What the task requires:
Quote exactly, and only, the lines of the material below from the line with "Task: Click the Prisma Cloud logo icon" through the line with "Click the Coupler.io".

Data section:
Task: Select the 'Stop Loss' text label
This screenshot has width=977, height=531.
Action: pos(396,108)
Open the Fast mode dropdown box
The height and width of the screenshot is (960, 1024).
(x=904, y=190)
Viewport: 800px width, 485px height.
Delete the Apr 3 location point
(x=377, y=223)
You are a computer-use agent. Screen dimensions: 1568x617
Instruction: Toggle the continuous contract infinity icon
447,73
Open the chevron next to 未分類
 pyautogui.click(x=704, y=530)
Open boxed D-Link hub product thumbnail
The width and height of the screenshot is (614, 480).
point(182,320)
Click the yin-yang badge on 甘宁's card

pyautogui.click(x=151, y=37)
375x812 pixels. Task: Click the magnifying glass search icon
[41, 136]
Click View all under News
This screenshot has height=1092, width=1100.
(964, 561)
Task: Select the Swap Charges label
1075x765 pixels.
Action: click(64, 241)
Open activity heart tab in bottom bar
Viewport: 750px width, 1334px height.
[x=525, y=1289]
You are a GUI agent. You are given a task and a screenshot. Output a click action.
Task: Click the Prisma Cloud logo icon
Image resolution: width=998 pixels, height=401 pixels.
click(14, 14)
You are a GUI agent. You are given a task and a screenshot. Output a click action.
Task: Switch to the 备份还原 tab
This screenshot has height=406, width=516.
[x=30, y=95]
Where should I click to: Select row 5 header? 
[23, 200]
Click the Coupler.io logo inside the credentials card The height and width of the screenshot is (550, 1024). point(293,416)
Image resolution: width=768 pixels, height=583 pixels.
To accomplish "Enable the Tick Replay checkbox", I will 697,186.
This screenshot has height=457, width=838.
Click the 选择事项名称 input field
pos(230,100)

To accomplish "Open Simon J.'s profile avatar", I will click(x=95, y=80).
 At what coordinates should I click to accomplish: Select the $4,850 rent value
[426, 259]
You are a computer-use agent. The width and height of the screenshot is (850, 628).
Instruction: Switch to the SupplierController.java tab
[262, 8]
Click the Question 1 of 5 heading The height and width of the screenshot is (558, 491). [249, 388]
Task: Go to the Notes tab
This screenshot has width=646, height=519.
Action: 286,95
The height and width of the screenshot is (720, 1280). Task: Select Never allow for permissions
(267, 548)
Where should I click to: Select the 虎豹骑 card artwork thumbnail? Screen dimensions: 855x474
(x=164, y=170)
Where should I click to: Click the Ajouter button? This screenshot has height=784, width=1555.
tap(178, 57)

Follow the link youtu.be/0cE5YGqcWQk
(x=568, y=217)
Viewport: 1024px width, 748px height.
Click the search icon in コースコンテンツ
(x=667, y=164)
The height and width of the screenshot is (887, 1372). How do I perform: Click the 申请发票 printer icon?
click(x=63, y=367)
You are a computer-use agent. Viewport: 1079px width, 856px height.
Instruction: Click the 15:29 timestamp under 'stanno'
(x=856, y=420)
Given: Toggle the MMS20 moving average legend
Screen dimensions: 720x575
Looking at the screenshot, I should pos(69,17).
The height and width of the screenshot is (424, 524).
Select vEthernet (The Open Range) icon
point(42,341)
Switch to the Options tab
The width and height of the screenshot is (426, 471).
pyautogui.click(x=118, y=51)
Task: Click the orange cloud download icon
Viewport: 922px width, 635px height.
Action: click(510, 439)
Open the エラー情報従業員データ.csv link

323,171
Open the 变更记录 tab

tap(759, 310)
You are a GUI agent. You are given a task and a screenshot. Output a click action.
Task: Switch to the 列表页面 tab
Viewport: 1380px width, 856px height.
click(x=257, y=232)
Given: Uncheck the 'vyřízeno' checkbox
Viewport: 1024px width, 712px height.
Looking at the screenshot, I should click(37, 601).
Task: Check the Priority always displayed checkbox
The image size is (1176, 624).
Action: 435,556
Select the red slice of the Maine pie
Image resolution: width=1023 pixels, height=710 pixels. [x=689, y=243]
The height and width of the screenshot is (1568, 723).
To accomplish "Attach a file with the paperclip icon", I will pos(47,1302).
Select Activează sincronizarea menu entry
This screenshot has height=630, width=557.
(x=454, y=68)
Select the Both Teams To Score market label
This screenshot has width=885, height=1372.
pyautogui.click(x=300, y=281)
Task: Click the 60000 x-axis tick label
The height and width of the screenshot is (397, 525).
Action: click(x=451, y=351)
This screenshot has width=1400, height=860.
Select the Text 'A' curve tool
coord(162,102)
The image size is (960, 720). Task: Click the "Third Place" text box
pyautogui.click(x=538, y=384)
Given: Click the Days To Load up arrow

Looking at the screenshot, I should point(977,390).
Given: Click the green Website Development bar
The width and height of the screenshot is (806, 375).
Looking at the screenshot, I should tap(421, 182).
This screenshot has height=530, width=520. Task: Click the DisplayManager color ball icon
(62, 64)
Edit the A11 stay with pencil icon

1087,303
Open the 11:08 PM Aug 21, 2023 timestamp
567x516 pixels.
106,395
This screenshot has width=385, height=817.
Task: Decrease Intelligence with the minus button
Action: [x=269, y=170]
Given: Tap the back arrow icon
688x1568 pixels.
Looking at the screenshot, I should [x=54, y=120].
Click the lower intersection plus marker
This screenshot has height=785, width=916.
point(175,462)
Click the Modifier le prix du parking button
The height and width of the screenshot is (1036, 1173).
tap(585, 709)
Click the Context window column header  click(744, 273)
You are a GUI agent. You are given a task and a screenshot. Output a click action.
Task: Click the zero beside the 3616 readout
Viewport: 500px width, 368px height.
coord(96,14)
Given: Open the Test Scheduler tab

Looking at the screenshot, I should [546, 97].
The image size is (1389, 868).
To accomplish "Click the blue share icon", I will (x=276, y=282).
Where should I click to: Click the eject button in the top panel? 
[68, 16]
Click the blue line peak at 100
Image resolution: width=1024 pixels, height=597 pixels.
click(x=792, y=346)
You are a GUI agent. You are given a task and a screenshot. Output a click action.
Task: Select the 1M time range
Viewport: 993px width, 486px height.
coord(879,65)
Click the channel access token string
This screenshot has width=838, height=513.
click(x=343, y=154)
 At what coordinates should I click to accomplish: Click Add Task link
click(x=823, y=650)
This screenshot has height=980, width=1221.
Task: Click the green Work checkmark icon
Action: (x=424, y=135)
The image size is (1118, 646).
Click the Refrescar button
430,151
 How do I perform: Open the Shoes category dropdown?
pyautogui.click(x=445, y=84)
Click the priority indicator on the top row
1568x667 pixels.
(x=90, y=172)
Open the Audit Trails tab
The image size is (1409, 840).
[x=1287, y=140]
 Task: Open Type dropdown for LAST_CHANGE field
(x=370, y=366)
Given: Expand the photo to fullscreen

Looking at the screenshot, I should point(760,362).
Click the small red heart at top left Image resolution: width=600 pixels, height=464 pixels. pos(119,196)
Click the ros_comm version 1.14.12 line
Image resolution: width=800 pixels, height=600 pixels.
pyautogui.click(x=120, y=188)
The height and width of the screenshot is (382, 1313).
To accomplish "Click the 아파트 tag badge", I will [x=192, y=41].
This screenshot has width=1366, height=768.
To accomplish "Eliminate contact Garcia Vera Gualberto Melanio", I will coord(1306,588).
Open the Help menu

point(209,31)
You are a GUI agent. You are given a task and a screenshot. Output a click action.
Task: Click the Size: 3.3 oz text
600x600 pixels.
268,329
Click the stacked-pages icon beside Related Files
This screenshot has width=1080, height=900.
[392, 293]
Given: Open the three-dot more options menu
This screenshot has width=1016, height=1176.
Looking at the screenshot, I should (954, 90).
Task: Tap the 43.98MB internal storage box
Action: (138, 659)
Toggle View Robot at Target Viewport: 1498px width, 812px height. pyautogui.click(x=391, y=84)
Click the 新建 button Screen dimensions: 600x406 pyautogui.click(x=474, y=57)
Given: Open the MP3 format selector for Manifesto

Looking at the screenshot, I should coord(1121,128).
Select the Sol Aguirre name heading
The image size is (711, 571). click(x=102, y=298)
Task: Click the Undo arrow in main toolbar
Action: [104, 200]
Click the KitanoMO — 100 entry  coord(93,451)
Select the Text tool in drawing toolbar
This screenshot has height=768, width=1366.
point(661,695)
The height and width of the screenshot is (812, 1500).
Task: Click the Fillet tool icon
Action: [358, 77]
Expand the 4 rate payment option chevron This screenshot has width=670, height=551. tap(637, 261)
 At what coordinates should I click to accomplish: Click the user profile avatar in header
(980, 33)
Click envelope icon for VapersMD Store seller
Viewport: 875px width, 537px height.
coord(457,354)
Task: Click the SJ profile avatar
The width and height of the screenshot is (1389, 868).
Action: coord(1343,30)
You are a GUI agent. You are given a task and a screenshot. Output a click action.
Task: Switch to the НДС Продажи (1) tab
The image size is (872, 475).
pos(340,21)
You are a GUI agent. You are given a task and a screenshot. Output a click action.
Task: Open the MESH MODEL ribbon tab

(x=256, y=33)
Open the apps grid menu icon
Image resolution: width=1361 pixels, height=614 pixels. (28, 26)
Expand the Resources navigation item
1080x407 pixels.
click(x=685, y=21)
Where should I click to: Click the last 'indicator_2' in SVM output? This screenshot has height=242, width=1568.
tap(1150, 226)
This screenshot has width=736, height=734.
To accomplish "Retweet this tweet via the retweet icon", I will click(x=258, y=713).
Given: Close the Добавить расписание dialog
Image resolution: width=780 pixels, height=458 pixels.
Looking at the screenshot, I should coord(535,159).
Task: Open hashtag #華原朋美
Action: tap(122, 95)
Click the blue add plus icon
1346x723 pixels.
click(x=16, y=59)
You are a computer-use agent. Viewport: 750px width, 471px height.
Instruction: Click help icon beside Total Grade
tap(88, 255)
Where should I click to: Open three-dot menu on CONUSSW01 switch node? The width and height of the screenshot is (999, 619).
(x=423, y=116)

Problem solution:
Task: Click the Prisma Cloud logo icon
Image resolution: width=998 pixels, height=401 pixels.
click(14, 14)
You are a GUI agent. You are given a task and a screenshot. Output a click action.
Task: Switch to the 备份还原 tab
This screenshot has height=406, width=516.
[x=30, y=95]
Where should I click to: Select row 5 header? 
[23, 200]
Click the Coupler.io logo inside the credentials card The height and width of the screenshot is (550, 1024). point(293,416)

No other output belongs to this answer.